1

I came across this question on grammar but it seems I can fill this with any of the 4 past tenses.

Diya _____ ( cook ) for hours yesterday.

My answers:

  • Diya cooked for hours yesterday
  • Diya was cooking for hours yesterday
  • Diya had cooked for hours yesterday.
  • Diya had been cooking for hours yesterday
  • for hours implies continuity so the best choice is was cooking. Anyway, cook is transitive here, it needs a direct object. Diya cook sth. – user178049 Jan 19 '17 at 12:02
  • @user178049 I agree with the first part, but 'to cook' can also be used as an intransitive verb here. – Glorfindel Jan 19 '17 at 12:11
  • @Glorfindel I believe to cook is used transitively here. en.oxforddictionaries.com/definition/cook – user178049 Jan 19 '17 at 12:15
  • @user178049 I'm looking at this definition: to prepare food for eating especially by means of heat and the fifth and sixth example sentence below it. – Glorfindel Jan 19 '17 at 12:16
  • @Glorfindel Umm, now I agree with you :) – user178049 Jan 19 '17 at 12:20
3

All four are possible. The difference, as usual for questions of aspect in English, is not in the circumstances described, but in the way the speaker/writer chooses to refer to them and to relate them to other events.

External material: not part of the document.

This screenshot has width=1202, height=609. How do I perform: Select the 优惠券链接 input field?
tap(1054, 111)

In the absence of any particular context, the second is much the most likely. You would only use the third or fourth forms if you were setting the event relative to some later event; and as user178049 says, for hours refers to a long activity, so the continuous "was cooking" is more likely; but if this is the first sentence in a continuing narrative of things that happened after the cooking, the first would be more likely.

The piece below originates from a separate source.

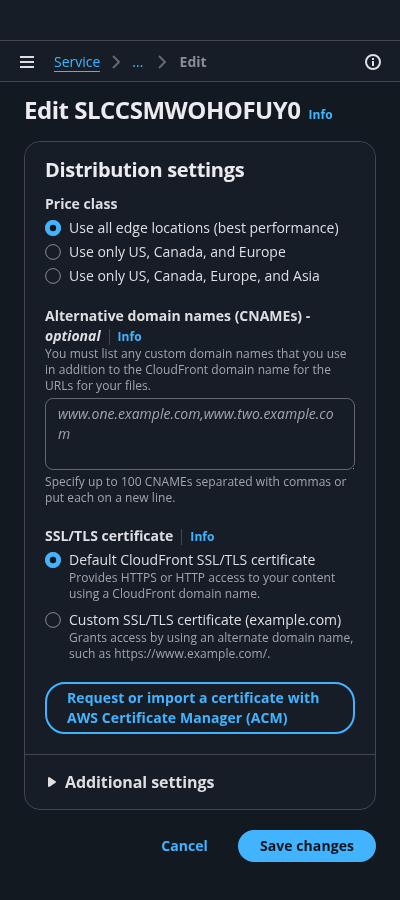Viewport: 400px width, 900px height.
Task: Click the Save changes button
Action: click(x=307, y=846)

  • I'll upvote, but even though your "most likely" is less contentious than user178049 's "better", I'm not really convinced that's even true, let alone a point worth making as some kind of handy generalisation. FWIW, Google Books has a smattering of hits for worked for hours yesterday, but none at all for was working for hours yesterday. I think the true position is that the simplest tense form is nearly always the most common, and should thus be promoted unless specific contexts dictate otherwise. – FumbleFingers Reinstate Monica Jan 19 '17 at 13:28
  • 2
    @FumbleFingers, I take your point, and I confirm that in the NOW corpus "XXed for hours" occurs 1789 times, against 73 for "was/were XXing for hours". All I can say is that for me, "for hours" (which is primarily expressive rather than informational, unlike eg "for three hours"), the continuous form better suits the attitude expressed. – Colin Fine Jan 19 '17 at 20:26
0

I cannot explain it elaborately, but let me give you examples for each of the past tenses. I hope this help even a little. :)

SIMPLE PAST

The Simple Past is used to express the idea that an action started and finished at a specific time in the past.

Diya cooked for hours yesterday.

PAST CONTINUOUS

The Past Continuous is used to indicate that a longer action in the past was interrupted.

Diya was cooking when her husband came.

PAST PERFECT

The Past Perfect is used to express the idea that something occurred before another action in the past.

Diya had already cooked dinner when her husband came.

PAST PERFECT PROGRESSIVE

The Past Perfect Continuous is used to show that something started in the past and continued up until another time in the past.

Diya had been cooking for hours when her husband came.